Open amenities: Although the Visitor’s Center at Sunrise is closed, families can find restrooms and grab ‘n’ go food to fill hungry tummies up here. Tipsoo Lake offers picnic tables and restrooms, making it a great place to spend a leisurely morning or afternoon.

From the Stevens Canyon Entrance


If an extra long day trip, or an adventure that includes an overnight stay is what you’re after, exploring Ohanapecosh (in the southeast corner) is the way to go. Don’t miss the popular Grove of the Patriarchs, especially if towering trees are your jam. Your kids will love walking among them as much as they’ll love crossing the cool suspension bridge that takes hikers over the Ohanapecosh River. Notice how blue and clear the water is? That’s because it’s snow melt, not glacier. The trail up to Silver Falls offers more of a challenge. It’s longer, but still level and loops right back to the campground where you started. Watch your kids carefully if you take this route. The waterfall spray makes rocks extra slippery.

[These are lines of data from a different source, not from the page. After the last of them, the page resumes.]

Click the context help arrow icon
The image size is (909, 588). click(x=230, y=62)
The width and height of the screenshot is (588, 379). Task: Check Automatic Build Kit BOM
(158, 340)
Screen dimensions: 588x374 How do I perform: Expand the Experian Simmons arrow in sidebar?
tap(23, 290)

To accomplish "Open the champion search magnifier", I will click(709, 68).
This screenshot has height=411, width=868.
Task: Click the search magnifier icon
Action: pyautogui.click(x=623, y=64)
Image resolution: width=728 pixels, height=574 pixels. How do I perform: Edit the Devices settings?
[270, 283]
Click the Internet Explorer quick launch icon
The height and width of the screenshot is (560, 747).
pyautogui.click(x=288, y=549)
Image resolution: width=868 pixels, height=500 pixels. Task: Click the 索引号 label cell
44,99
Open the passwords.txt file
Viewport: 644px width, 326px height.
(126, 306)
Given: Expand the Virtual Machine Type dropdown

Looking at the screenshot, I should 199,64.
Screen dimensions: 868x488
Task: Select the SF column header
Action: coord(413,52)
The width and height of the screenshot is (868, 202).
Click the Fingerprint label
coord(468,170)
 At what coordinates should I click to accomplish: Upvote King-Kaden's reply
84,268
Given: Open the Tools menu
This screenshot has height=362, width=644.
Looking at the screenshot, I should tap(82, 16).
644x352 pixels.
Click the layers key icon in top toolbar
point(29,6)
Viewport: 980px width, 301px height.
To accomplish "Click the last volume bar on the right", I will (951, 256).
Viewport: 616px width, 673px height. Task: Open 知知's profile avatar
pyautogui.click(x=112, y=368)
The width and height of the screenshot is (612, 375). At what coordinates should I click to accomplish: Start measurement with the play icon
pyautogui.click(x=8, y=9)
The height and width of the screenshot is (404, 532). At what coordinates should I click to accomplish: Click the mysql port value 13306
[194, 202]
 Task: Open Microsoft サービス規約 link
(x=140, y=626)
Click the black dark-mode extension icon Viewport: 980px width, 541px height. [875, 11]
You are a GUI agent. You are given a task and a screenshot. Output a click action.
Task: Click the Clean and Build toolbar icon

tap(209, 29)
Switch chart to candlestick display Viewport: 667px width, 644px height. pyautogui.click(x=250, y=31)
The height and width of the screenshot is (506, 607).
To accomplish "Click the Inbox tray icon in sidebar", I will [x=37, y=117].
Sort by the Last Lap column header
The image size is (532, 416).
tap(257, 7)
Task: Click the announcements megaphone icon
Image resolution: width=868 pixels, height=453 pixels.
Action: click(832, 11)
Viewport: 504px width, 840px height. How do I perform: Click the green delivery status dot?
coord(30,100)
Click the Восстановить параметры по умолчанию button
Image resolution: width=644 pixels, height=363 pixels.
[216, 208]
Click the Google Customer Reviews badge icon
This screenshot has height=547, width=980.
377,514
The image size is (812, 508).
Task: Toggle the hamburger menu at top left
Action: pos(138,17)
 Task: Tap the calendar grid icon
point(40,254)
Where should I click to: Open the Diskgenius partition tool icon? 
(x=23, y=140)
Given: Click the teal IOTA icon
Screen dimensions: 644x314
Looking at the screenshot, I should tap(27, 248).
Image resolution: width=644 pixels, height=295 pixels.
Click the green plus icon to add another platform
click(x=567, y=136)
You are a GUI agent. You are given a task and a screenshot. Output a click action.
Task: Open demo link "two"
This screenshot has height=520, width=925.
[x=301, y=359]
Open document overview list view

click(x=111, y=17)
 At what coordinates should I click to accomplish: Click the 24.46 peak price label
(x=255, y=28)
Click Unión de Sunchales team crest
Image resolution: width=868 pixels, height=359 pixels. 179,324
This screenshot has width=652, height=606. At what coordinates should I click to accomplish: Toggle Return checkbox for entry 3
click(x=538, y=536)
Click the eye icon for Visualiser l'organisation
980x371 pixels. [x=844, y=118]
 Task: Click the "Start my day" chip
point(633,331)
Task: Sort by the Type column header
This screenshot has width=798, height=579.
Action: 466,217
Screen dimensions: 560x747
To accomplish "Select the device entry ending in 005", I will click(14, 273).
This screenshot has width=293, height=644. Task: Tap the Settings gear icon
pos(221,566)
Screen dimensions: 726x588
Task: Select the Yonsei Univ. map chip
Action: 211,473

Open amenities: You’ll find picnic tables and restrooms a plenty at the Ohanapecosh Campground. Pack in what you need to feed the kids, and don’t forget the water.

Save Some Green

NPS/Kevin Bacher via flickr

Visiting Mt. Rainier National Park is great; when you save money doing it, it’s even better. Put these upcoming 2020 free days on your calendar to play without paying: Aug. 25, Sept. 26 & Nov. 11. If you’ve got a fourth grader, the Every Kid in a Park program is another great way to save. Free entrance into any national park for your kiddo, plus family? Sign us up!

Recreate Responsibly

Mike via flickr

Things are definitely different at Mt. Rainier right now, and you’ll notice more than a few changes due to Covid-19. You can get the full scoop on what’s happening at the park to keep visitors safe and how you can recreate responsibly here. But families should expect the same requirements in the park that they find in other parts of the state. Bring your masks and use them when you aren’t able to social distance, and stick with your immediate group, whether you’re enjoying lunch at a picnic table or hiking along a trail. Hand sanitizer is a must, as is using it.

Know Before You Go

NPS/Kevin Bacher via flickr

1. Expect conditions that range from snow to sunshine until late summer. So dress in layers (and bring your sunscreen!) to keep everyone warm, dry and comfy.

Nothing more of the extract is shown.